- Written task
Rewrite everything from the start of the items down to the line containing "point(815,254)", both ends included, adding 101 to every coordinate in the answers and leaving all other text unchanged.

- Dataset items
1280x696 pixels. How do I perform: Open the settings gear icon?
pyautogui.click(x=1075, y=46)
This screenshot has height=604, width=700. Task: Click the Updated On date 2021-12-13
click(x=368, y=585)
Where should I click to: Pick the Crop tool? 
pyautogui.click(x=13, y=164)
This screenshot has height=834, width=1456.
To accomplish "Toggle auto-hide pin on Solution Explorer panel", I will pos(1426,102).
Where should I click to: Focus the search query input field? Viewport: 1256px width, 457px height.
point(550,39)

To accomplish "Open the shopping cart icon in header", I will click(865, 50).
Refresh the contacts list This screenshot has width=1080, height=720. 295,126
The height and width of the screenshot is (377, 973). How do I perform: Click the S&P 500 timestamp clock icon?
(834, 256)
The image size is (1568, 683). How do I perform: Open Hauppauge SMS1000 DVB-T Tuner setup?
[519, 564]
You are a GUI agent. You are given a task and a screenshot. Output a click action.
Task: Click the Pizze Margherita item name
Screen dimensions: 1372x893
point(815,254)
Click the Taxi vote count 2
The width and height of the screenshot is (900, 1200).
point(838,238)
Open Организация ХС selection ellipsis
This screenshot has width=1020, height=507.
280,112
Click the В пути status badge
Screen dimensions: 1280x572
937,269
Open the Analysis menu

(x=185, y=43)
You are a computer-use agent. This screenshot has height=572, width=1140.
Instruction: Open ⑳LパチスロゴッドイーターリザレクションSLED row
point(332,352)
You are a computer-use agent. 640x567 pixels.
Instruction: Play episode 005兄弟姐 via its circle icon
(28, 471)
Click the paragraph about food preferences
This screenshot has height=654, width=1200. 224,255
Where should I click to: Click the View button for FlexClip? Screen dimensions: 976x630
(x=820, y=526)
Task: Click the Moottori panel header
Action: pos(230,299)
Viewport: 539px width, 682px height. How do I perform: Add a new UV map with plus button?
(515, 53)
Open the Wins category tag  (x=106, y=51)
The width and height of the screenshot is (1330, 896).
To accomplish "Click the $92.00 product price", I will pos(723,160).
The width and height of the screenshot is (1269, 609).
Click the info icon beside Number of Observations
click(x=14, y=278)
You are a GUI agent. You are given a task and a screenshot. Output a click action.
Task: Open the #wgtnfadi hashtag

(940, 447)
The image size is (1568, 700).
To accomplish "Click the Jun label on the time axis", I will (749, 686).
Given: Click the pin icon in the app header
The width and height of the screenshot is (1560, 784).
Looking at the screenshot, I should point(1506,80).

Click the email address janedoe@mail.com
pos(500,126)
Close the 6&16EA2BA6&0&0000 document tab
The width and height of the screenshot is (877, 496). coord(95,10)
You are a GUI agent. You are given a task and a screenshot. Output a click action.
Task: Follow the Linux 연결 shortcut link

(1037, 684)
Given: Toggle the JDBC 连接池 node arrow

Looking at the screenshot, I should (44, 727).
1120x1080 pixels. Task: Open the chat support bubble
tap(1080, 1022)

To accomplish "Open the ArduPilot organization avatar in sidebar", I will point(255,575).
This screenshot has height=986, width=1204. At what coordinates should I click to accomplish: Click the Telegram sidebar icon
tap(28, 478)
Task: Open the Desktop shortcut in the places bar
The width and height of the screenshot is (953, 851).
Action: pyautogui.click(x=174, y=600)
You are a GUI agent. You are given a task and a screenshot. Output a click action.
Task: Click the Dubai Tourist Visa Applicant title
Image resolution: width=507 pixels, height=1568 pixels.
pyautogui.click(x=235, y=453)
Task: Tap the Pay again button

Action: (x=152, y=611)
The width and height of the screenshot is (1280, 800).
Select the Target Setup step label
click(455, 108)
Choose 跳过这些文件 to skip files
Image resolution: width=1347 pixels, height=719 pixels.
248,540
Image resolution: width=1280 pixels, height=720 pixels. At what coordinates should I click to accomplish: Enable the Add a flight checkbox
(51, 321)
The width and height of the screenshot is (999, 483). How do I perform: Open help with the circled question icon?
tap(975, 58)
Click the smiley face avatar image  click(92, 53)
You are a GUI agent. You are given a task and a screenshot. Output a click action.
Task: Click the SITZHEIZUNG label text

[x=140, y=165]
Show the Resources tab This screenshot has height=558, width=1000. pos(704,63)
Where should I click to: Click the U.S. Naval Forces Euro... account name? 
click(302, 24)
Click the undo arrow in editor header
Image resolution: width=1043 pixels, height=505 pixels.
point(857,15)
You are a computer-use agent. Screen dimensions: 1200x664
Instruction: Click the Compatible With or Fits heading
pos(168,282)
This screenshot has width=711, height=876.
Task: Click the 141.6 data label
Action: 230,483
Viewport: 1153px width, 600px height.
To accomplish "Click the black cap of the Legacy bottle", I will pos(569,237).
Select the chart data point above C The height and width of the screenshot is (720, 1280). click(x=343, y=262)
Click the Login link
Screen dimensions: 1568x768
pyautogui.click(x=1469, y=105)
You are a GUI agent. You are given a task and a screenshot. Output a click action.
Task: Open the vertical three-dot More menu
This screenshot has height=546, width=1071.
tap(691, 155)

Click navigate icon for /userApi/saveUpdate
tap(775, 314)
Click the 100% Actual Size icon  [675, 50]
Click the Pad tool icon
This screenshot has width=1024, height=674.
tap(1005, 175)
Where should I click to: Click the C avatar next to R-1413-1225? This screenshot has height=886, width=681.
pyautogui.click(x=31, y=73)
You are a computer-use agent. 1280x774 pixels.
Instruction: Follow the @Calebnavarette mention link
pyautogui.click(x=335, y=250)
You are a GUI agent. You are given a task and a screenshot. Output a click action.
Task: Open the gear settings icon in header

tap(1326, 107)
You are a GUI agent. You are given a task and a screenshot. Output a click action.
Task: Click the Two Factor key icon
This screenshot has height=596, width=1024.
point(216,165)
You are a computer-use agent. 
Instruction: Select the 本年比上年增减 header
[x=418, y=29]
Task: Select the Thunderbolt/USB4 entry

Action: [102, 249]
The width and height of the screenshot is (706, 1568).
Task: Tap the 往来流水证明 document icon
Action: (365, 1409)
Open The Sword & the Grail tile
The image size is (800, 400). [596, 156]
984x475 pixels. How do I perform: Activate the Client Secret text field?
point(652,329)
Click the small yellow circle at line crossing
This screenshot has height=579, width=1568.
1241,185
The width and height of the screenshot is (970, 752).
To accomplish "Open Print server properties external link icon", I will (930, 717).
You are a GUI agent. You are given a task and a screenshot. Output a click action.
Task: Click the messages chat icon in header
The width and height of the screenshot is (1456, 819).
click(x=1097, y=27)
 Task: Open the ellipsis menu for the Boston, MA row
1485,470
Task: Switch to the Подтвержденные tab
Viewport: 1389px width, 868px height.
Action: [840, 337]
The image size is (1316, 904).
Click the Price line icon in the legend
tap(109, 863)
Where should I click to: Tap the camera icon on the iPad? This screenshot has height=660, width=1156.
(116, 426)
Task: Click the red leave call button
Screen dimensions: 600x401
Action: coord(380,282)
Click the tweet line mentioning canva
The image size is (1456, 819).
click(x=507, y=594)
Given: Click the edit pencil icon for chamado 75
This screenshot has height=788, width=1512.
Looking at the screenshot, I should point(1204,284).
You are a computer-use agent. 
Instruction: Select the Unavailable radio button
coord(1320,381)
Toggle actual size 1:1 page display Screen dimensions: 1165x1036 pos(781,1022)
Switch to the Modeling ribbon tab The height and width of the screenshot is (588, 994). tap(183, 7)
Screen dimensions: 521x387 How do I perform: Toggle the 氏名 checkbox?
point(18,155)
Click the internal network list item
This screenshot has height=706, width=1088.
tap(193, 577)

- Result of this task
1280x696 pixels. How do I perform: Open the settings gear icon?
pyautogui.click(x=1176, y=147)
This screenshot has height=604, width=700. Task: Click the Updated On date 2021-12-13
click(x=469, y=686)
Where should I click to: Pick the Crop tool? 
pyautogui.click(x=114, y=265)
This screenshot has height=834, width=1456.
To accomplish "Toggle auto-hide pin on Solution Explorer panel", I will pos(1527,203).
Where should I click to: Focus the search query input field? Viewport: 1256px width, 457px height.
point(651,140)

To accomplish "Open the shopping cart icon in header", I will click(966, 151).
Refresh the contacts list This screenshot has width=1080, height=720. 396,227
The height and width of the screenshot is (377, 973). How do I perform: Click the S&P 500 timestamp clock icon?
(935, 357)
The image size is (1568, 683). How do I perform: Open Hauppauge SMS1000 DVB-T Tuner setup?
[620, 665]
You are a GUI agent. You are given a task and a screenshot. Output a click action.
Task: Click the Pizze Margherita item name
Screen dimensions: 1372x893
point(916,355)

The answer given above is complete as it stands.